To get back to the meat of your comment:

You can simulate such a stable system 'lazily'. Ie you simulate it with any given fixed precision at first, and (only) when someone zooms in to have a closer look at a specific part, you increase the precision of the numbers in your simulation. (Thanks to the finite speed of light, you might even get away with only re-simulating that part of your system with higher fidelity. But I'm not quite sure.)

Remember those fractal explorers like Fractint that used to be all the rage: they were digital at heart---obviously---but you could zoom in arbitrarily as if they had infinite continuous precision.


> If your underlying system is linear and stable

Sure, but that 'If' isn't true for all but the simplest analog systems. Non-linearities are present in the most unexpected places and just about every system can be made to oscillate.

That's the whole reason digital won out: not because we can't make analog computers but because it is impossible to make analog computers beyond a certain level of complexity if you want deterministic behavior. Of course with LLMs we're throwing all of that gain overboard again but the basic premise still holds: if you don't quantize you drown in an accumulation of noise.


> Sure, but that 'If' isn't true for all but the simplest analog systems.

Quantum mechanics is linear and stable. Quantum mechanics is behind all systems (analog or otherwise), unless they become big enough that gravity becomes important.

> That's the whole reason digital won out: not because we can't make analog computers but because it is impossible to make analog computers beyond a certain level of complexity if you want deterministic behavior.

It's more to do with precision: analog computers have tolerances. It's easier and cheaper to get to high precision with digital computers. Digital computers are also much easier to make programmable. And in the case of analog vs digital electronic computers: digital uses less energy than analog.


Just be careful with how aligned to reality your simulation is. When you get it exactly right, it's no longer just a simulation.

"It looks designed" means nothing. It could be our ignorance at play (we have a long proven track record of being ignorant about how things work).

Yes. Or it could be an optimisation algorithm like evolution.

Or even just lots and lots of variation and some process selecting which one we focus our attention one. Compare the anthropic principle.


For all we know, it could be distinct layers all the way down to infinity. Each time you peel one, something completely different comes up. Never truly knowable. The universe has thrown more than a few hints that our obsession with precision and certainty could be seen cosmically as "silly".

In our current algorithmic-obsessed era, this is reminiscent of procedural generation (but down/up the scale of complexity, not "one man's sky" style of PG).

However, we also have a long track record of seeing the world as nails for our latest hammer. The idea of an algorithm, or even computation in general, could be in reality conceptually closer to "pointy stone tool" than "ultimate substrate".


> For all we know, it could be distinct layers all the way down to infinity. Each time you peel one, something completely different comes up.
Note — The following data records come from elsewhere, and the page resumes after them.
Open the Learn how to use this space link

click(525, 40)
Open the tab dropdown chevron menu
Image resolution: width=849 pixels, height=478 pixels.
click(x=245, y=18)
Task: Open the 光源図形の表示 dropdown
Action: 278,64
Never truly knowable. The universe has thrown more than a few hints that our obsession with precision and certainty could be seen cosmically as "silly".

That's a tempting thing to say, but quantum mechanics suggests that we don't have infinite layers at the bottom. Most thermodynamic arguments combined with quantum mechanics. See eg also https://en.wikipedia.org/wiki/Bekenstein_bound about the amount of information that can even in theory be contained in a specific volume of space time.


From the link you shared:

> the maximum amount of information that is required to perfectly describe a given physical system _down to the quantum level_

(emphasis added by me)

It looks like it makes predictions for the quantum layer and above.

--

Historically, we humans have a long proven track record of missing layers at the bottom that were unknown but now are known.


If you're interested in science fiction based on this concept, Greg Egan has a book called Permutation City which is pretty interesting.

I think I've read it or maybe a portion of it, was not very captivating. will try again.